_PASSAGE FOR REVIEW_
The adaptation of her book airs against a backdrop in which "staff are burnt out, broken and despairing", she says. "The tank is empty, and morale is even lower now than during Covid, when everyone rallied and had a sense of purpose."
Putting this on screen will, she hopes, illuminate "a world that is as alien as a space station or a submarine". We might know the basic reported facts, she says, but “the experience of being there on the wards is shocking, and revelatory in ways that people might not imagine”.
A vocal critic of the "clap for carers" trend, she admits that at the start it moved her to tears. But today she scorns the Government for perpetuating the "dehumanising" image of NHS "heroes" – Clarke wants to show medics "in all their shades of grey", and document the "remarkable, uplifting moments" she witnessed at the bleakest of times. "Staff and patients displayed so much courage, decency, kindness and compassion – you saw the absolute best of humanity," she says. "It was a privilege, and I clung to that."
Channelling her experiences through the fictional Abbey, Clarke hopes viewers will understand why she felt she had to speak out. And despite the online abuse she’s faced, and the cold shoulder from the upper echelons of the NHS, she says having an outlet to speak truth to power has been a relief.

(Saved entries)
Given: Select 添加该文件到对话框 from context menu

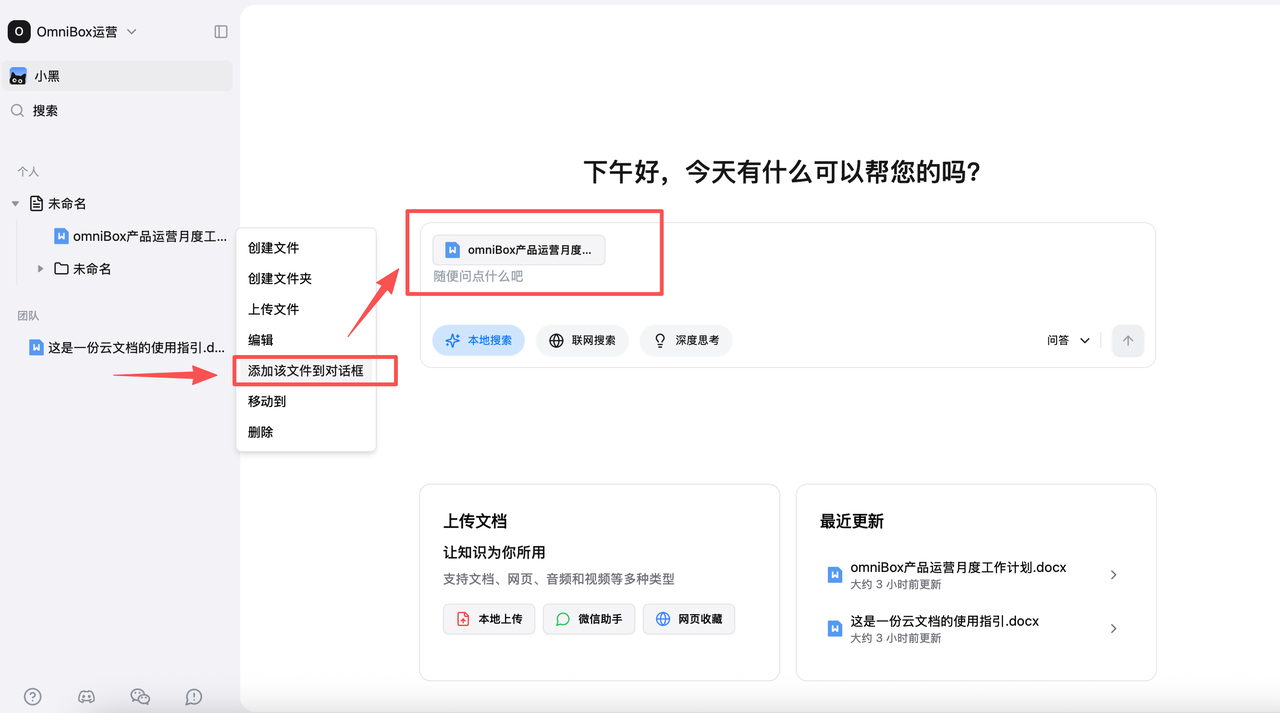Looking at the screenshot, I should tap(305, 371).
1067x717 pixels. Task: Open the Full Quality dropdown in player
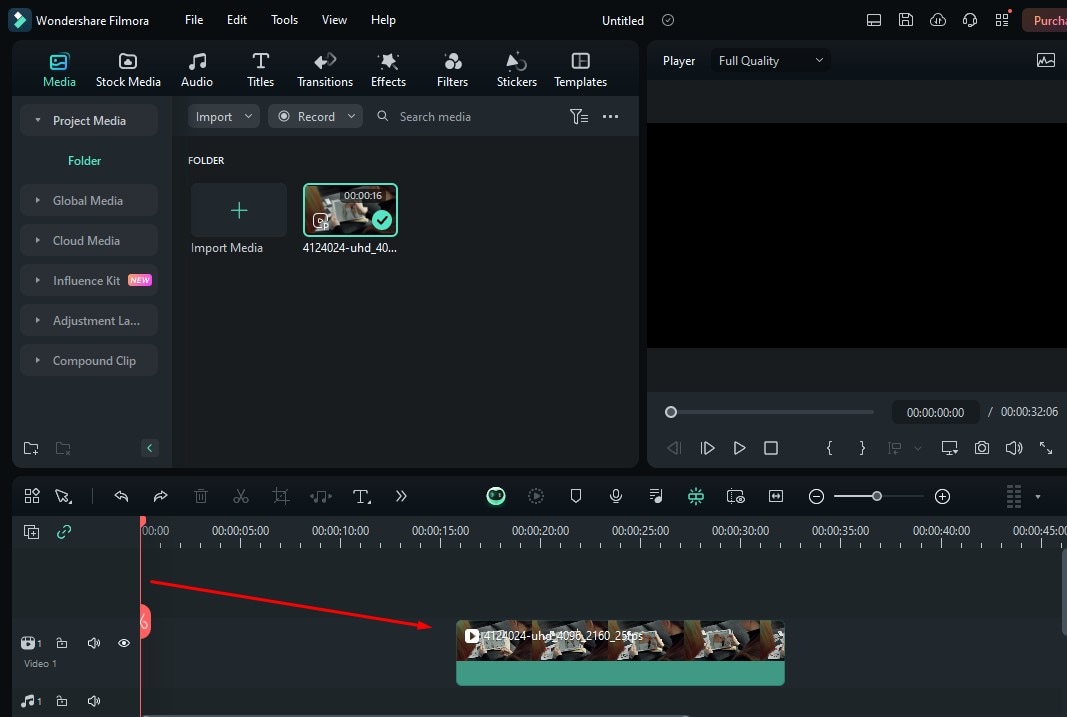[x=770, y=61]
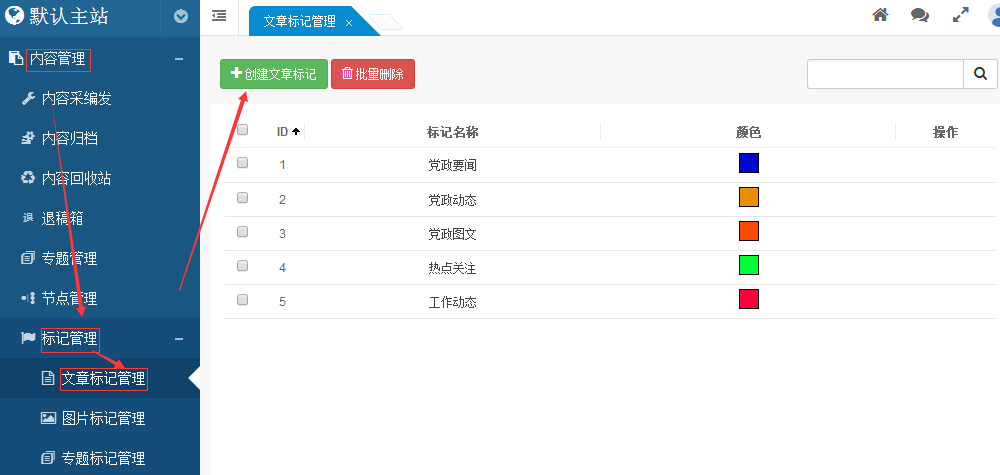
Task: Click the 批量删除 button
Action: (x=372, y=74)
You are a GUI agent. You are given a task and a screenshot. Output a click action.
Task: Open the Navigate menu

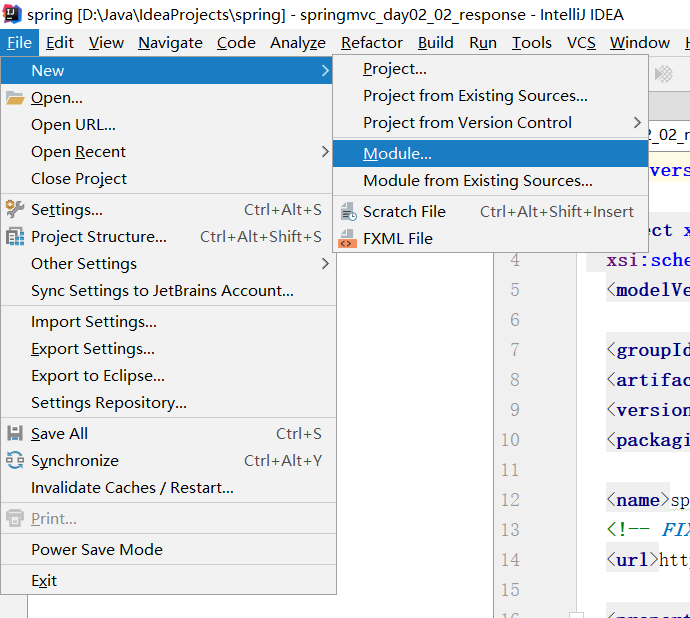coord(170,43)
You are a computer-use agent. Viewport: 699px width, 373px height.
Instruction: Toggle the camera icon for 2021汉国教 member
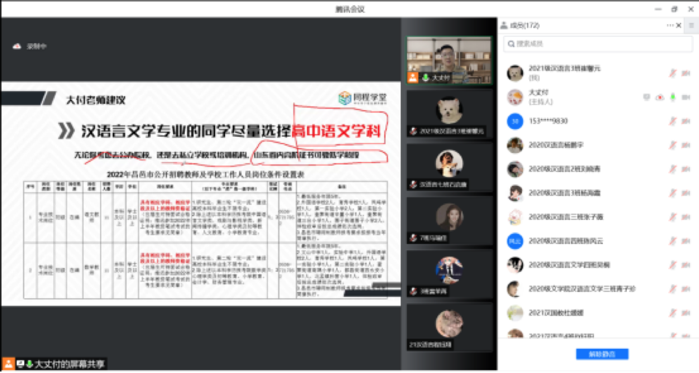[686, 313]
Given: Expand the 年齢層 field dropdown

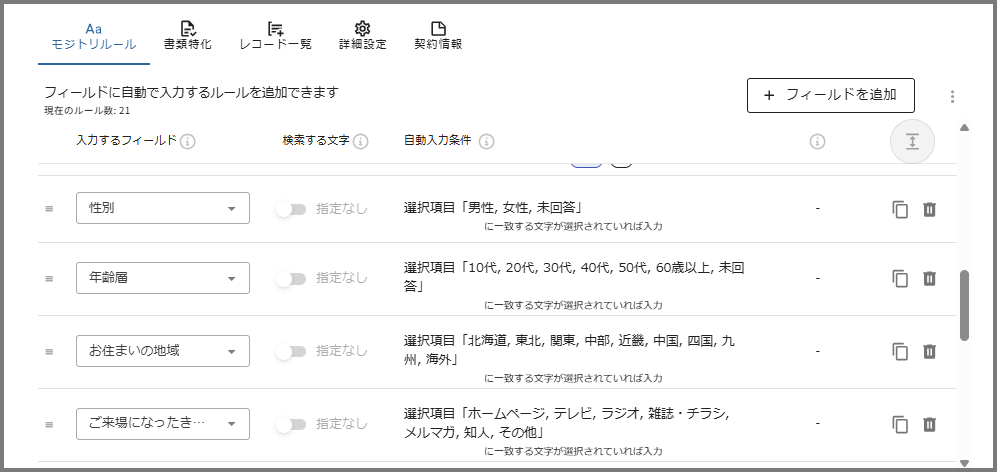Looking at the screenshot, I should point(163,278).
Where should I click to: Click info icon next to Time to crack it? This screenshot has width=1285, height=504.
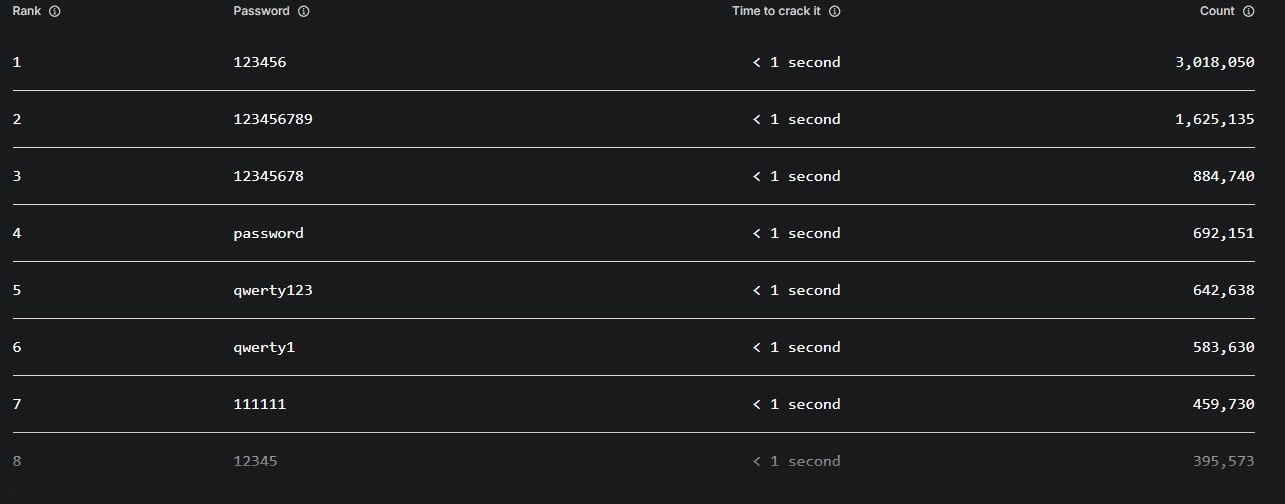(835, 12)
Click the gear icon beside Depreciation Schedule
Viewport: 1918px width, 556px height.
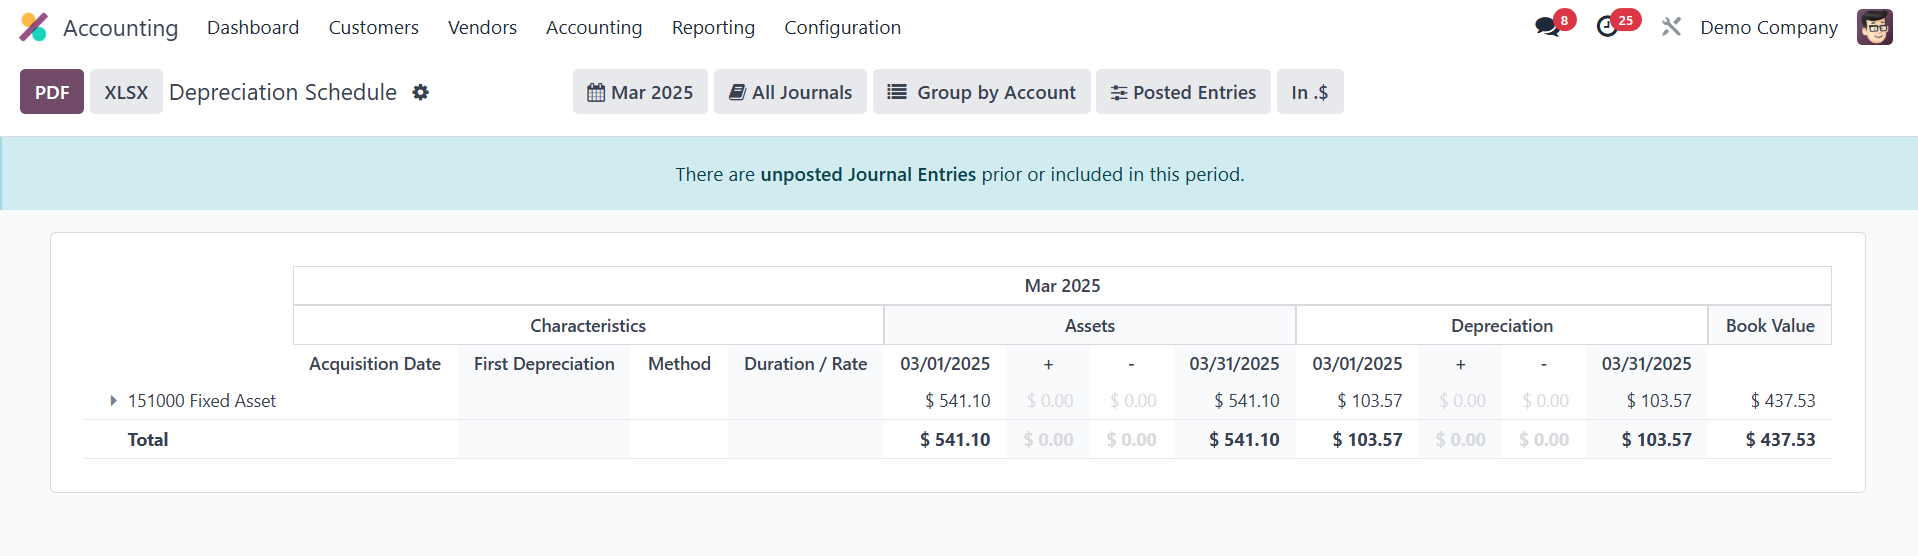point(421,92)
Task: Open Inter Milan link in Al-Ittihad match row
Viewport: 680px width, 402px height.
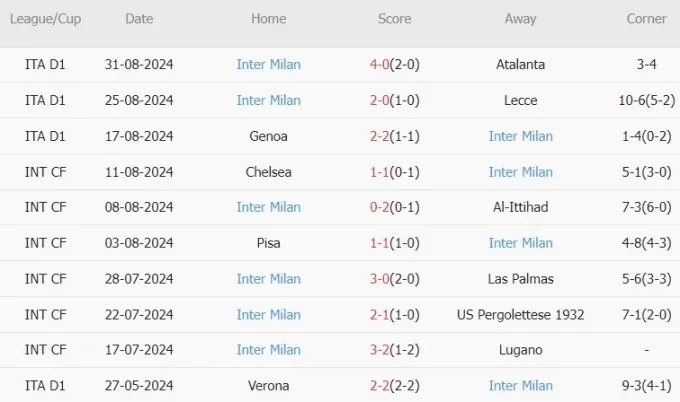Action: tap(268, 207)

_WHAT THE TASK ASKS_
Continue the article about the screen adaptation of Clarke's book on NHS hospital wards from the point where it stops.

_RESULT OF THE TASK_
"The NHS has a track record of treating whistleblowers terribly, of chewing them up and spitting them out," she says, pointing to the repeatedly silenced voices in the Lucy Letby baby murder case. "The onus is on NHS England to create a culture where people can speak out without their lives being ruined. I really hope this drama can generate discussion about that."
Clarke has found screenwriting liberating and is looking at how she might funnel more of her experiences through fictional characters. Medical career be damned, this passionate defender of NHS doctors and nurses won’t be muzzled. "NHS staff all have a statutory duty of candour, and I happen to believe that goes all the way up to the chief executive of NHS England, the health secretary and the prime minister.
"If we want to do better next time – and there will be a next time – the first step is to be completely candid about what happened. Collective trust is central to how you get through a pandemic. We can’t operate with individual agendas. If the cost of not being completely candid is that more patients may die, I’m never going to stop speaking up."